Abstract

In the 30 years since Norwood described the palliative procedure for hypoplastic left heart syndrome (HLHS), many modifications have been described which have increased the survival rate of children born with this lesion. We describe further modifications which result in reduced cardiopulmonary bypass time, no cooling or circulatory arrest time, and decreased banked blood exposure. A 16-day-old infant with HLHS undiagnosed during pregnancy presented for stage 1 palliation incorporating the Mee modification, Sano right ventricle to pulmonary artery conduit, dual arterial cannulation of the innominate artery and descending aorta, single venous cannulation of the right atrium, and a bypass prime volume of 130 mL. Anticoagulation and hemostasis were monitored with the Hepcon HMS Plus Hemostasis Management System (Medtronic USA, Minneapolis, MN). Bypass commenced at normothermia.
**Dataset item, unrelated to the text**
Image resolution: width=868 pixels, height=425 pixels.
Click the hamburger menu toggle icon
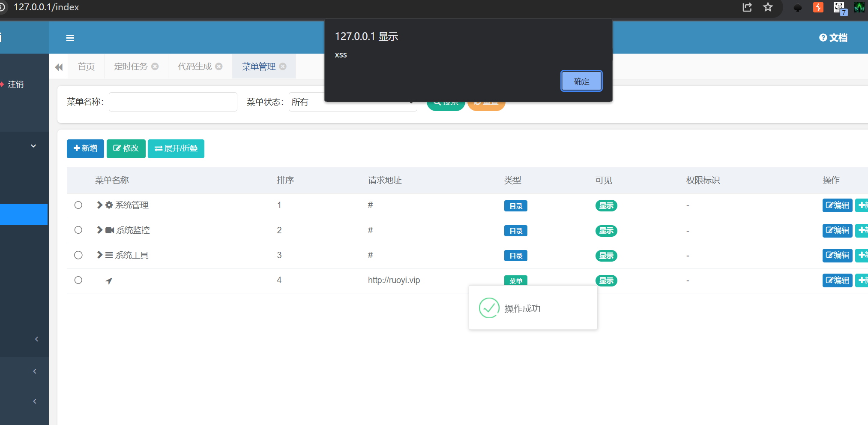click(x=70, y=38)

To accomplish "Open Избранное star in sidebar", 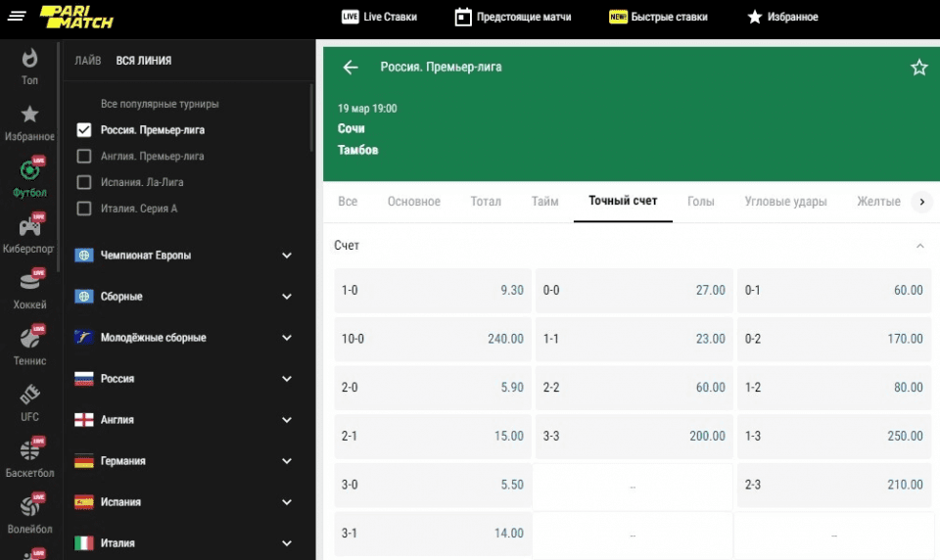I will tap(29, 116).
A 5.0 Gore-Tex shunt was placed for the Sano Shunt, and the aortic arch was repaired without use of homologous tissue or synthetic material using a modification of the Mee technique. Bypass time was 92 minutes with a 10 minutes cardiac ischemic time. Modified ultrafiltration (MUF) was performed for 12 minutes and heparinization was reversed with protamine. There was no significant bleeding and no indication to transfuse clotting factors. The patient’s only allogeneic donor exposure was 350 mL of red blood cells during bypass necessary to achieve a post MUF hematocrit of 50% per our current institution policy for cyanotic infants. Using modified surgical and perfusion techniques along with low prime bypass circuits can result in reduced cross clamp and bypass times as well as a decrease in blood donor exposure. Hypothetical benefits include reduced operating room, ventilation, intensive care unit, and hospital times, improved neurodevelopmental outcomes, and an overall reduction in the cost of care for infants with HLHS.